### Your task
Among the entries that follow, find every line with the word "title" and list it.
The input section start
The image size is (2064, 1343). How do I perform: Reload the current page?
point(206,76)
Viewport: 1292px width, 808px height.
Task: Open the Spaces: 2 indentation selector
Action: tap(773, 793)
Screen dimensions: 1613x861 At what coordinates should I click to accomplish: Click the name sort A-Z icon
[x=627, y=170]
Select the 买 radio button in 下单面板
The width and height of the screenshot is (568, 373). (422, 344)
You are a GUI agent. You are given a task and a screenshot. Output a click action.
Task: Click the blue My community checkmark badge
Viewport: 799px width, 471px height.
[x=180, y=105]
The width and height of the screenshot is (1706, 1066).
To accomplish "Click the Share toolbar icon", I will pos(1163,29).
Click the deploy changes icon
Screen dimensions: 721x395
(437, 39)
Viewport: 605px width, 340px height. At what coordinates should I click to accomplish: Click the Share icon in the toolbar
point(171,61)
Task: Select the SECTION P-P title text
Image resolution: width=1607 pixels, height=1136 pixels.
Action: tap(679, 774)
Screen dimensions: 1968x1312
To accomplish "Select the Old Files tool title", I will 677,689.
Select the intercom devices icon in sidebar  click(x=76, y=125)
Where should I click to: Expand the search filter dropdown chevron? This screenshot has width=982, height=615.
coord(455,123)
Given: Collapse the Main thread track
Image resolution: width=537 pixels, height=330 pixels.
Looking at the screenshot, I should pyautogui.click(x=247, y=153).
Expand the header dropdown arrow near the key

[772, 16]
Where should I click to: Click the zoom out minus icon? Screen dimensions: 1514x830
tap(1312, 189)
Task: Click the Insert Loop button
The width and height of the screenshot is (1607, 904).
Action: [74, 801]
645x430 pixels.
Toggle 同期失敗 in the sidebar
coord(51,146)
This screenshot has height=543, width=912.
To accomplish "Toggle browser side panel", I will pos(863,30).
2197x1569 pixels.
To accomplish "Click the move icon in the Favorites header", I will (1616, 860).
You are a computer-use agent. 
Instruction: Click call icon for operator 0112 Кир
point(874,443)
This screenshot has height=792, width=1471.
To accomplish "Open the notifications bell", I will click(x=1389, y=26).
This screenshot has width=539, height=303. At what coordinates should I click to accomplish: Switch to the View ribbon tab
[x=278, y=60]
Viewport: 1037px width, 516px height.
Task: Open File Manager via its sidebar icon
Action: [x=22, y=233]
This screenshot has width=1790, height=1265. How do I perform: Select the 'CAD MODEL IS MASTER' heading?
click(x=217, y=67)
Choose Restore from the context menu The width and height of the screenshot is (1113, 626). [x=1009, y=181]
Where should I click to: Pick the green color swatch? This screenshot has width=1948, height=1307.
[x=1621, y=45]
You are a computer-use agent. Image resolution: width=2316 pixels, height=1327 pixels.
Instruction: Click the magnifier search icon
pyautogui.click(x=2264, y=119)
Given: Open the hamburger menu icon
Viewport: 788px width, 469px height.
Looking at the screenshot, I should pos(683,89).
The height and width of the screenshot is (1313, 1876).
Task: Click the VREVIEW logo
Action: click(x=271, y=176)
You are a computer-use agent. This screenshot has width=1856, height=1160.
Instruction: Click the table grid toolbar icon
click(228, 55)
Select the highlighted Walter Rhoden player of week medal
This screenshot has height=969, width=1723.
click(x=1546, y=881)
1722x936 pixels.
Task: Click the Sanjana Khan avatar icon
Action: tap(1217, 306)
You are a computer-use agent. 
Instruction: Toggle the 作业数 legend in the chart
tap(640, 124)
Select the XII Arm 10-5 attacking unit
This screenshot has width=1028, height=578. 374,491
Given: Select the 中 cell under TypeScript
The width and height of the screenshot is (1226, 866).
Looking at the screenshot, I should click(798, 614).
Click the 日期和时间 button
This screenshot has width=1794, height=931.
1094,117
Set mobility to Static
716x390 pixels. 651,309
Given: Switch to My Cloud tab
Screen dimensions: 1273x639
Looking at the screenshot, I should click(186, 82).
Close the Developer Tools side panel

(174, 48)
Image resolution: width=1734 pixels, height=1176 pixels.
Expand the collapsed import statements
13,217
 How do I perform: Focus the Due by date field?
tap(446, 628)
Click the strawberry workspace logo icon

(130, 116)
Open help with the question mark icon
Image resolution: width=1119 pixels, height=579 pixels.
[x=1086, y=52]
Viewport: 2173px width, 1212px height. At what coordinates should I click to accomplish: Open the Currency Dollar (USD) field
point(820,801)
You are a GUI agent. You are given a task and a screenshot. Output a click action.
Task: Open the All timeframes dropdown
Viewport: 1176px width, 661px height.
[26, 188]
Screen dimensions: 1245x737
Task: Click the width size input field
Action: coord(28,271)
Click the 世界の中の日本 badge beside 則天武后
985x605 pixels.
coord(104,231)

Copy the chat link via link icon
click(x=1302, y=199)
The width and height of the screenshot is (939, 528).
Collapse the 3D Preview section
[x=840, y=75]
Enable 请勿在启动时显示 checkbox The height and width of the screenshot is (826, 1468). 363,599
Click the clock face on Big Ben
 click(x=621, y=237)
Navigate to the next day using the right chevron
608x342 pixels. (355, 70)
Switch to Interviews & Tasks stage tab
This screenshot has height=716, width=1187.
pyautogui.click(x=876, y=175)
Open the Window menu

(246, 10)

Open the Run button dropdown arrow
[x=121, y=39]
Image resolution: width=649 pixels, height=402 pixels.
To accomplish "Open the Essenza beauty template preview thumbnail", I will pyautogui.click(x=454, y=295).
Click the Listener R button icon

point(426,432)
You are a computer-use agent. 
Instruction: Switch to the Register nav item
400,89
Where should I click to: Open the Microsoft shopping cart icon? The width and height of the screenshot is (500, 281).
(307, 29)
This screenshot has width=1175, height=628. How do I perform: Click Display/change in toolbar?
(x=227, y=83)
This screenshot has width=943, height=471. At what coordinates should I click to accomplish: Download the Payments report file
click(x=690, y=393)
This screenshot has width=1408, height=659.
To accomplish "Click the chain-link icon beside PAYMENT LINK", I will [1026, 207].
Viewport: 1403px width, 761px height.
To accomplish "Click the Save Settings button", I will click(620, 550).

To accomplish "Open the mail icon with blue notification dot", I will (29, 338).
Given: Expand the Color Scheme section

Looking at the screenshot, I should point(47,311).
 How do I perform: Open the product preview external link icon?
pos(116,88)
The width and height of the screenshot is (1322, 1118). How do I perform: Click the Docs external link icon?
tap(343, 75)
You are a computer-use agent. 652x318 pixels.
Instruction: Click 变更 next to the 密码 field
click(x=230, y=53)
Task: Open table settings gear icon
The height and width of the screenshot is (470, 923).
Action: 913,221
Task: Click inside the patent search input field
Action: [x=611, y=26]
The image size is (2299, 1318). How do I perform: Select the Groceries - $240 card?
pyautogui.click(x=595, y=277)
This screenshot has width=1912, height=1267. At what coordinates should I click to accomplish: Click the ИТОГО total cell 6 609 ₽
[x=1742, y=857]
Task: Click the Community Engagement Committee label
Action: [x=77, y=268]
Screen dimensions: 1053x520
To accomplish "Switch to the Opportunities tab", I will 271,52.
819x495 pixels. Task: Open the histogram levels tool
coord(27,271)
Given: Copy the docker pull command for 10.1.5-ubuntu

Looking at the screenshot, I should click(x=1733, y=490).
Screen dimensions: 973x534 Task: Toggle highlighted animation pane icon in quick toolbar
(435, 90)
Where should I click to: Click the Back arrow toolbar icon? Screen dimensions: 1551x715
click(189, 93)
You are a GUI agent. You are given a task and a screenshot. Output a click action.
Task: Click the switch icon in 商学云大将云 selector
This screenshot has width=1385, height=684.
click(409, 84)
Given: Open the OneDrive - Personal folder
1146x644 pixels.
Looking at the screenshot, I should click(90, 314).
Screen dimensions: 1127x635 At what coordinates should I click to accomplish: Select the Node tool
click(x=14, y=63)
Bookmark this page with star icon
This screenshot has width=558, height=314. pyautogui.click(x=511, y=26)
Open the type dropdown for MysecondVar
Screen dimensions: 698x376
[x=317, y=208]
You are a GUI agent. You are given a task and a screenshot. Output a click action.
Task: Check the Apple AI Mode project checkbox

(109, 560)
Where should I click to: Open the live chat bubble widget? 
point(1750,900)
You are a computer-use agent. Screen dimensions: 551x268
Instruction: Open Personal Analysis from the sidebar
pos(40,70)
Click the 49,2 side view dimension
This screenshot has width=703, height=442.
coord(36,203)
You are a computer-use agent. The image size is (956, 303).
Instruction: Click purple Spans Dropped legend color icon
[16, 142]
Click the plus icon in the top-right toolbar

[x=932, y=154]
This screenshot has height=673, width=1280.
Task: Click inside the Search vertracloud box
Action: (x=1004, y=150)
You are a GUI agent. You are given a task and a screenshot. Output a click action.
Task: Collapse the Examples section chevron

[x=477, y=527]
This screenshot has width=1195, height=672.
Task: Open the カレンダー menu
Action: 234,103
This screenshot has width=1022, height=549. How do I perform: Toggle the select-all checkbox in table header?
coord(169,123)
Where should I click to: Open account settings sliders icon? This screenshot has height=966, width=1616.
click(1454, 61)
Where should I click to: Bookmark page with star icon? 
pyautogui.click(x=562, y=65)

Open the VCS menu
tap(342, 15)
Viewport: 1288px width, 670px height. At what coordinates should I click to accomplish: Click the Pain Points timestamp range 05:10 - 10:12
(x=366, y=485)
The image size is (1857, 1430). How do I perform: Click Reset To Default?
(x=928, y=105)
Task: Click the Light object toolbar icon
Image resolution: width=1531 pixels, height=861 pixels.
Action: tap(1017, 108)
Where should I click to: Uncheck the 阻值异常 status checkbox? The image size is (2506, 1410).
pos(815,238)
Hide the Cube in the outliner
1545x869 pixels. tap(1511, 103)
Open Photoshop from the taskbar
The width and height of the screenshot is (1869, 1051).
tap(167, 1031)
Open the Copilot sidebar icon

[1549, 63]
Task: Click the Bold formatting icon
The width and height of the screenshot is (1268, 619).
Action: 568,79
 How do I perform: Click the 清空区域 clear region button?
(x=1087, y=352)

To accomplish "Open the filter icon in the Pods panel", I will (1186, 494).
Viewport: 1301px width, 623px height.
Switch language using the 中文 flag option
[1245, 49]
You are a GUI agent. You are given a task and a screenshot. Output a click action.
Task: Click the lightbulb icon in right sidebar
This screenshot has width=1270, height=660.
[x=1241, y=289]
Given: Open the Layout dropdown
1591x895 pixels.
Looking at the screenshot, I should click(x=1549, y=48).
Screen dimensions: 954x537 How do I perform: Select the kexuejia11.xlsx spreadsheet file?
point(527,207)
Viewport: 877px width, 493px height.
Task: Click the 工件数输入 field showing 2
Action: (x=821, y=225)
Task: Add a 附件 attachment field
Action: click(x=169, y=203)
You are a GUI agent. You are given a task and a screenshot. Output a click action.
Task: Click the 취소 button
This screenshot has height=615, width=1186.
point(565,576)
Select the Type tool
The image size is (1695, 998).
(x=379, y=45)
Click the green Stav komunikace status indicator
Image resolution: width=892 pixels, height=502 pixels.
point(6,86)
The input section end
### Worked solution
Task: Select the SECTION P-P title text
To accomplish "Select the Old Files tool title", I will 677,689.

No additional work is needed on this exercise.